敷地は仙台市北部の寺町に位置し、微かに傾斜した道路に面している。アスファルト舗装の道路から未舗装の法面を介して、1.3〜1.8mほど下がった位置に平場が広がる。一見すると舗装の端が道路境界で、いつ誰かが植えたのか、はたまた種子が飛来し根を張ったのか来歴不明な草木が生い茂る法面は、敷地の一部かと錯覚する。しかし実際には、法面の下端までが公共の道路であった。
こうした境界の不確かさは、往々にしてまちの余白として見過ごされるが、その余白を伸びやかな暮らしと風景の構築の手がかりととらえたい。この住宅では、まちとの関係性を再構築する起点として、この法面を積極的に読み替えることを試みた。道路に属する法面の維持管理をただ行政に委ねるのではなく、庭を整えるように草木を手入れし、受け入れる。それは、この地に居を構える者として風景を享受する態度であり、まちへのささやかなギフトとなる。
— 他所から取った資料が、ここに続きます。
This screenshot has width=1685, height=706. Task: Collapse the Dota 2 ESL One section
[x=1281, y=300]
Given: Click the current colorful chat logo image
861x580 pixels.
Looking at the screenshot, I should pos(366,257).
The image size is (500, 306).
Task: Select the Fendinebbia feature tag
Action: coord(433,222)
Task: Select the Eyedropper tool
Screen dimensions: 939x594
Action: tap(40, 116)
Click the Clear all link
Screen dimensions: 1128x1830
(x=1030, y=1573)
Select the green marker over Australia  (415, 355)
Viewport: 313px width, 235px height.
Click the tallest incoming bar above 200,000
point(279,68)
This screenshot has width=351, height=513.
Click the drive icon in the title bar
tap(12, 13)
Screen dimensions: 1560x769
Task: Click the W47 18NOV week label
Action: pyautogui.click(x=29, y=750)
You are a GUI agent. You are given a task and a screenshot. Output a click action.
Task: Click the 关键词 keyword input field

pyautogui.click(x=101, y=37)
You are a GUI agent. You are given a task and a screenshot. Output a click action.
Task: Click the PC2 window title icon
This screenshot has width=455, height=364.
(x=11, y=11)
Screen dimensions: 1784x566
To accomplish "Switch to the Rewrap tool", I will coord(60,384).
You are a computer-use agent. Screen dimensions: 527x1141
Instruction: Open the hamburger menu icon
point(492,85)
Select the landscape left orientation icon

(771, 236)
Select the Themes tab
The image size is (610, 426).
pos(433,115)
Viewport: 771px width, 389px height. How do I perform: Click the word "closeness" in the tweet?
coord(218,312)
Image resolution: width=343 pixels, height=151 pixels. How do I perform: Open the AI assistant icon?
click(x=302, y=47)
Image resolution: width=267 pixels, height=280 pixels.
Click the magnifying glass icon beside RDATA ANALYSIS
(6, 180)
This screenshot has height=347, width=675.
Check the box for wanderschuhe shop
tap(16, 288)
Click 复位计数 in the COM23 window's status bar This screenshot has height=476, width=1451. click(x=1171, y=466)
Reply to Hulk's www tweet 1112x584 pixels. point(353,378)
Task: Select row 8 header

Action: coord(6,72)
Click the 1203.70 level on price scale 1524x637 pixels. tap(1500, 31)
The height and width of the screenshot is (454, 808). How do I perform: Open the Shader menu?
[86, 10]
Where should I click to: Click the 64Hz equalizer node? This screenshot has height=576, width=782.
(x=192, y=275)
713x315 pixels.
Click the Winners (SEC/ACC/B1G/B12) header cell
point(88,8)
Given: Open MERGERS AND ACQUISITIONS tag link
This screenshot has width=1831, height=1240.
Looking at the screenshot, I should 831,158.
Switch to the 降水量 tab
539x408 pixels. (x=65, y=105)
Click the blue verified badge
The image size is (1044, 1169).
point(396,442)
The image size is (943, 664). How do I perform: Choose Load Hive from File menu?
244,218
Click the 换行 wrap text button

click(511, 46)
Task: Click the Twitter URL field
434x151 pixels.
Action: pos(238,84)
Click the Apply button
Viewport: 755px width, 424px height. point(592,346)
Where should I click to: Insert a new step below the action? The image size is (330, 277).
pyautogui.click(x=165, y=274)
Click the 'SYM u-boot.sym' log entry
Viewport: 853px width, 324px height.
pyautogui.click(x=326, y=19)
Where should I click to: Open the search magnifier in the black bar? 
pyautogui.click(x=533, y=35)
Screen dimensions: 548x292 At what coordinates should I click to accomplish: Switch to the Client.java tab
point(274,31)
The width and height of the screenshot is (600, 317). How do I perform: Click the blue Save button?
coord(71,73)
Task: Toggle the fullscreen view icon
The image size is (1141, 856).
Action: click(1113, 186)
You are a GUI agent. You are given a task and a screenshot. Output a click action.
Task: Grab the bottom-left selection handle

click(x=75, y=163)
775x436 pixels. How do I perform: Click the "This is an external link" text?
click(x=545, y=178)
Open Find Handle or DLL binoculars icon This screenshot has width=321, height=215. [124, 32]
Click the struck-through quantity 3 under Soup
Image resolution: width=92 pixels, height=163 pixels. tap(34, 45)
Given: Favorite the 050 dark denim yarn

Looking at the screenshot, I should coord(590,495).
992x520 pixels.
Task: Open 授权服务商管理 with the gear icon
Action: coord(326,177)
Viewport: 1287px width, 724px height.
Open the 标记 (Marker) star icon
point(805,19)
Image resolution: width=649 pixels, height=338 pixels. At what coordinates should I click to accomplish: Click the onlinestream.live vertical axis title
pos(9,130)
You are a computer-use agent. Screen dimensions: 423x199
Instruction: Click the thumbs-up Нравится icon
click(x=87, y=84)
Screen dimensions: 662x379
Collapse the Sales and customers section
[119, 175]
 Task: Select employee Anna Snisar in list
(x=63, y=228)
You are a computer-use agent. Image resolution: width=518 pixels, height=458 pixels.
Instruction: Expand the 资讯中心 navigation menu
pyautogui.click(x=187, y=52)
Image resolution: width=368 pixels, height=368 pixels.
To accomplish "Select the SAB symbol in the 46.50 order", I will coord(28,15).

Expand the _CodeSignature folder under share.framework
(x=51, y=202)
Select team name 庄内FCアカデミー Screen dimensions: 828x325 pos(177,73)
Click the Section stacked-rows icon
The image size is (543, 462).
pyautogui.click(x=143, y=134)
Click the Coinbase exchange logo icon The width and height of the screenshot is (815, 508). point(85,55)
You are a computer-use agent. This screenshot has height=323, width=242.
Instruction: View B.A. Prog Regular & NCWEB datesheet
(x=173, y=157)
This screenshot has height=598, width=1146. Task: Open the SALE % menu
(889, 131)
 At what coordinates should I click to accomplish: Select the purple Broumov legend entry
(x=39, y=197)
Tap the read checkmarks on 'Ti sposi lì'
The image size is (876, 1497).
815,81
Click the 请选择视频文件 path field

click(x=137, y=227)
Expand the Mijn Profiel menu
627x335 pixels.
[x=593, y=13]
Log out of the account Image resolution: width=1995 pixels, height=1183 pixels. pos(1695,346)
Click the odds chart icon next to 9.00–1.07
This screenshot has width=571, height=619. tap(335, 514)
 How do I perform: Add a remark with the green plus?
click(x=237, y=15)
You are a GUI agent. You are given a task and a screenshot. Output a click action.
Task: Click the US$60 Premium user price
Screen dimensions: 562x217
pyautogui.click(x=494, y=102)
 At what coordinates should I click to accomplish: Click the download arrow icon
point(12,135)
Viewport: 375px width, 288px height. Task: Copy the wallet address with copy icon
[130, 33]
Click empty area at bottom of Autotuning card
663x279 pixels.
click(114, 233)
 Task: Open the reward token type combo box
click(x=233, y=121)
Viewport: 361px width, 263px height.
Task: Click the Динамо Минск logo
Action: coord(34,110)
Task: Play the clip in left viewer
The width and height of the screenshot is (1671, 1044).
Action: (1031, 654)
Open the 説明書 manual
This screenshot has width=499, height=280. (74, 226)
この敷地は、道路から引きを取り、さらに高低差ゆえに駐車場を伴う住まいを建てるには不都合が多い。それに対し、独立性を保ちながらも、まちと静かに交流する構えを目指した。そこで、法面を庭と見立て、道路レベルから直接2階の玄関へと伸びる駐車場とアプローチを兼ねた鉄骨造の桟橋を設けた。桟橋は、もう一つの地面となり、水平に展開していたまち(公)と敷地(私)の関係性が立体的に層を成し、コンパクトな敷地の輪郭を超えた奥行きを生み出す。桟橋は道路から玄関へ向かって上昇し、桟橋に面した腰壁がプライバシーを調整して奥へ進むに従い生活の気配が濃くなっていき、桟橋の下は、土間を介して内部とつながるテラスとなる。道路の一部であったはずの法面は、車の軌跡から導き出された桟橋の隅切りによって建築に取り込まれ、まちと住まいを媒介する領域として再編される。そこには、街路樹の根元に誰かが植えた草花や、沿道に置かれたプランターのように、まちに彩りを添える小さな介入が生まれる。それらは法的な境界を越えて能動的にまちに参加する当事者としての実践であり、公共性と私性、道路と庭、その境界を横断する多層的な構成を通じて、この住宅は、単なる住まいを超え、まちの風景と社会的文脈に関わり続ける。